Everything from the first line of the material below through the line containing "Given: Toggle the" must be retyped exactly, and nothing past it.

**SUPPLIED RECORDS**
·····

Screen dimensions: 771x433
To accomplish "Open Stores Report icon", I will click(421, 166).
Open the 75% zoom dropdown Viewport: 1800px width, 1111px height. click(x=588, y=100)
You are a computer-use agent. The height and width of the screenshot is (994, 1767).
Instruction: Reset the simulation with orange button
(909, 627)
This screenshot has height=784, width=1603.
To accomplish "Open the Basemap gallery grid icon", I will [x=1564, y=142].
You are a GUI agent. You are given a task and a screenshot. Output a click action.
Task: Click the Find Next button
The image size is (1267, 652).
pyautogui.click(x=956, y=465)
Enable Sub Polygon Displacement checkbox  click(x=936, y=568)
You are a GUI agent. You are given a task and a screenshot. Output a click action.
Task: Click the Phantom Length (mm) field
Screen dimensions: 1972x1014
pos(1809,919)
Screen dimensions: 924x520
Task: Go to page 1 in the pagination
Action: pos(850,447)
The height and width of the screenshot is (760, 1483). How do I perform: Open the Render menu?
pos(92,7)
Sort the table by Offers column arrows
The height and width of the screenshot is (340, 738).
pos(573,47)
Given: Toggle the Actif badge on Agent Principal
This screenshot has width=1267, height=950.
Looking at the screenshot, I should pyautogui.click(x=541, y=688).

·····

**SOLVED EXERCISE**
Screen dimensions: 771x433
To accomplish "Open Stores Report icon", I will click(421, 166).
Open the 75% zoom dropdown Viewport: 1800px width, 1111px height. click(x=588, y=100)
You are a computer-use agent. The height and width of the screenshot is (994, 1767).
Instruction: Reset the simulation with orange button
(909, 627)
This screenshot has height=784, width=1603.
To accomplish "Open the Basemap gallery grid icon", I will [x=1564, y=142].
You are a GUI agent. You are given a task and a screenshot. Output a click action.
Task: Click the Find Next button
The image size is (1267, 652).
pyautogui.click(x=956, y=465)
Enable Sub Polygon Displacement checkbox  click(x=936, y=568)
You are a GUI agent. You are given a task and a screenshot. Output a click action.
Task: Click the Phantom Length (mm) field
Screen dimensions: 1972x1014
pos(1809,919)
Screen dimensions: 924x520
Task: Go to page 1 in the pagination
Action: pos(850,447)
The height and width of the screenshot is (760, 1483). How do I perform: Open the Render menu?
pos(92,7)
Sort the table by Offers column arrows
The height and width of the screenshot is (340, 738).
pos(573,47)
Given: Toggle the Actif badge on Agent Principal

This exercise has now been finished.